Вот на эту реплику, вложенную Чуковским в уста Горького, стоит обратить особое внимание. Она резко враждебна всей системе взглядов Чуковского, для которых понятие «абсолютного, самоцельного, самоценного» является ключевым.
Это становится особенно наглядно, если вспомнить финал книги «Александр Блок как человек и поэт», вышедшей в том же году. Чуковский пишет там о Бертране, герое драмы «Роза и крест», который считал Прекрасной Дамой бездушную пошлячку и стоял на часах под ее окном, пока она предавалась страсти с «ее пошлым любовником»: «Он счастлив своей жертвой Пустоте. Пусть его невеста – картонная, но сердце у него не картонное: человеческое, героическое сердце, преображающее своими ненужными жертвами Балаганчик мира в Храм».
Храм строится не только и не столько мускульным усилием и мастерством чертежника, сколько усилием души. Без него мир так и останется балаганчиком. Или пестрым, шумным, размалеванным горьковским ярмарочным балаганом.
Чуковский оставил Горького на распутье. Тогда, в 1920-х, когда писатель, казалось, отошел от примитивной, пафосной декларативности, которою было пронизано все его раннее творчество, когда создал несколько мастерских, зрелых, серьезных произведений – оставалась крепкая надежда на то, что художник возьмет верх над проповедником.
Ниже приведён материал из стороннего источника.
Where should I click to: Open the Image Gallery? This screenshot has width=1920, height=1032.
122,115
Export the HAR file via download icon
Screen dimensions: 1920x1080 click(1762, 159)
Однако проповедник одолел.
И именно самая ходульная, самая публицистическая, утилитарная, агитационно-пропагандистская часть наследия Горького стала считаться вершиной его творчества и вошла в школьные программы.
И, как пишет в комментариях к книге «Две души Максима Горького» Евгения Иванова, книга эта стала «своего рода жупелом для советских горьковедов, например, К. Д. Муратова не включила статью о Чуковском-критике в „Историю русской критики“, откровенно признаваясь наследникам, что не может простить ему статьи и эту книгу о Горьком. А Елена Цезаревна Чуковская вспоминает, что уже в 60-е годы Корней Иванович показывал ей письмо, автор которого требовал немедленно выслать ему какую-то сумму, угрожая, что в противном случае перешлет имеющийся у него экземпляр книги „Две души Максима Горького“ куда следует».